No vídeo, o prefeito de Andrei Gonçalves adota um tom claramente pejorativo ao se referir ao influenciador Anderson196 como “forasteiro”. A escolha desse termo, carregada de conotação negativa, não é neutra, ela sugere exclusão, deslegitima a fala do outro e, pior, abre espaço para uma narrativa de rejeição a quem não é “da terra”.

E isso entra em choque direto com a realidade de Juazeiro.

Juazeiro sempre foi, historicamente, uma cidade de portas abertas. Um polo que cresce justamente pela mistura de gente: trabalhadores, comerciantes, produtores e sonhadores vindos de várias regiões do Brasil. Grande parte da força que movimenta a economia local, especialmente na fruticultura irrigada do Vale do São Francisco — vem de pessoas que deixaram suas cidades de origem para tentar uma vida melhor aqui.

São homens e mulheres que acordam cedo, enfrentam o sol forte, trabalham nos perímetros irrigados, nas fazendas, nas packing houses, e ajudam a colocar a produção de frutas da região no cenário nacional e internacional. Muitos desses trabalhadores também poderiam ser chamados, de forma fria, de “forasteiros”. Mas na prática, são eles que ajudam a construir Juazeiro todos os dias.

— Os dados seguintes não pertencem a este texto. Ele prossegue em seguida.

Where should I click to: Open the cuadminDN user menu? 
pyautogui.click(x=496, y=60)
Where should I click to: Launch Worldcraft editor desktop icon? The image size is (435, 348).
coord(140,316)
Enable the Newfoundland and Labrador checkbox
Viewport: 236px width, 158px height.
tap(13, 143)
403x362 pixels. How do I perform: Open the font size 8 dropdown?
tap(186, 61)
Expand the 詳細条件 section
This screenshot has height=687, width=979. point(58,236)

Ao usar esse termo de forma pejorativa, o prefeito não atinge apenas um influenciador. Ele atinge, simbolicamente, toda essa população que veio de fora e encontrou na cidade uma oportunidade digna.

Outro ponto preocupante é a falta de maturidade ao lidar com críticas. O vídeo de Anderson196, ao fazer comparações com Petrolina, pode até ser questionado, afinal, toda análise comparativa tem seus limites e recortes. Mas comparar cidades vizinhas não é crime, nem desrespeito. Pelo contrário, pode ser um instrumento válido para apontar diferenças, levantar debates e até inspirar melhorias.

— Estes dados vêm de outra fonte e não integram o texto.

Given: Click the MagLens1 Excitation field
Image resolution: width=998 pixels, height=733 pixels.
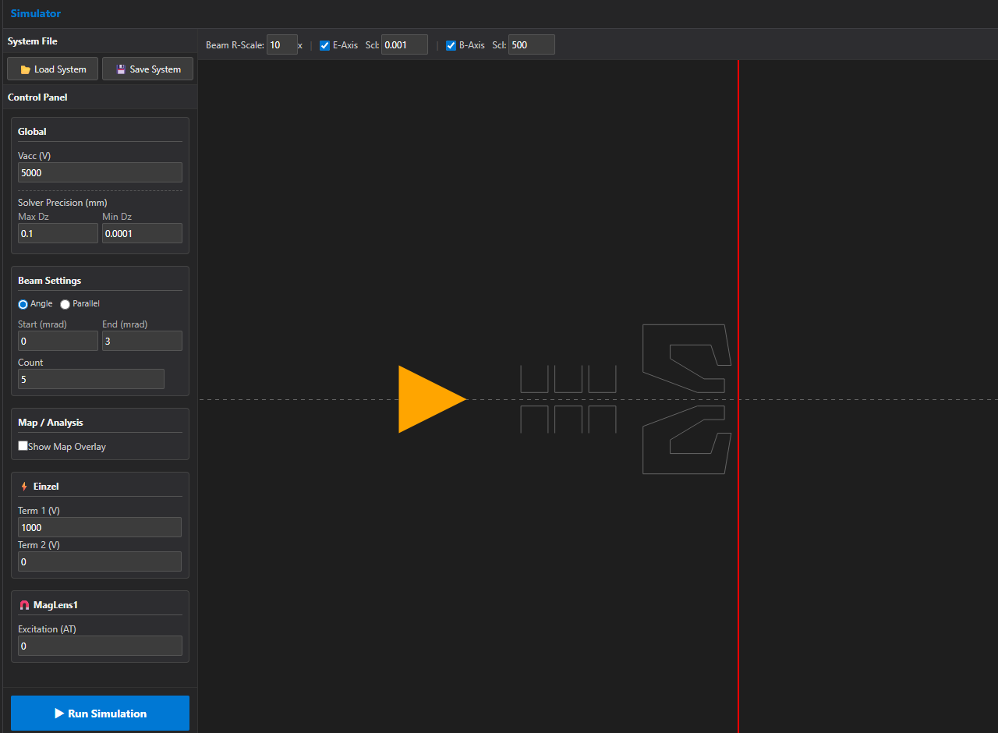Looking at the screenshot, I should (x=100, y=646).
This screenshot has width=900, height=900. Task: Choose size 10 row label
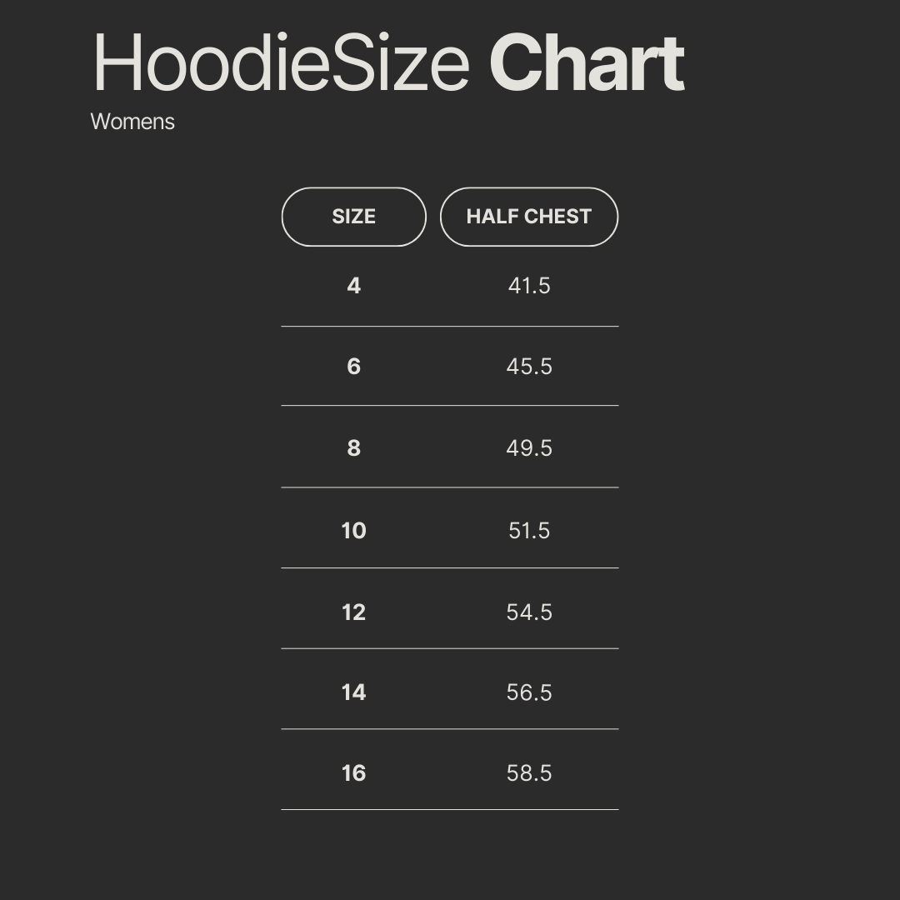pyautogui.click(x=353, y=531)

Petrolina e Juazeiro vivem uma relação histórica de proximidade e rivalidade saudável. Mostrar “prós e contras” faz parte de qualquer debate público minimamente democrático. O que não cabe é transformar isso em ataque pessoal ou desqualificação baseada na origem de quem fala.

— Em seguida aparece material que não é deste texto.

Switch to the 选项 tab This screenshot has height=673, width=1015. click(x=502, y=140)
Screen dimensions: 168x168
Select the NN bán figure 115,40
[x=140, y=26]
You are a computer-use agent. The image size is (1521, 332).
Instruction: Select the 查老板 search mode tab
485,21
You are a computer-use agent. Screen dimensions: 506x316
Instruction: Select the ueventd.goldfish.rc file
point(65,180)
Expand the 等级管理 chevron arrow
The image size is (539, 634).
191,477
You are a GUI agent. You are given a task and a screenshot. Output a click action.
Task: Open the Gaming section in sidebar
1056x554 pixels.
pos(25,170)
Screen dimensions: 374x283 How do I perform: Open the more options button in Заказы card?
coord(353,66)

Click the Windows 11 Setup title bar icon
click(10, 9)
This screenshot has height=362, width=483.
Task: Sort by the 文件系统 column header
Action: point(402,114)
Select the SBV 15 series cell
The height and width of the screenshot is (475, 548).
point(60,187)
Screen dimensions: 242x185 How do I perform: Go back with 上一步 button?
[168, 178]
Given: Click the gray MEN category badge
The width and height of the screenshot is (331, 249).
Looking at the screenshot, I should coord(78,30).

Faltou ao prefeito algo essencial para quem ocupa o cargo que ocupa: empatia e equilíbrio. Um gestor público precisa saber ouvir, filtrar críticas e responder com argumentos, não com rótulos.

No fim das contas, a fala acaba sendo menor do que o cargo. E Juazeiro, com sua história de acolhimento, trabalho e diversidade, merece muito mais do que isso.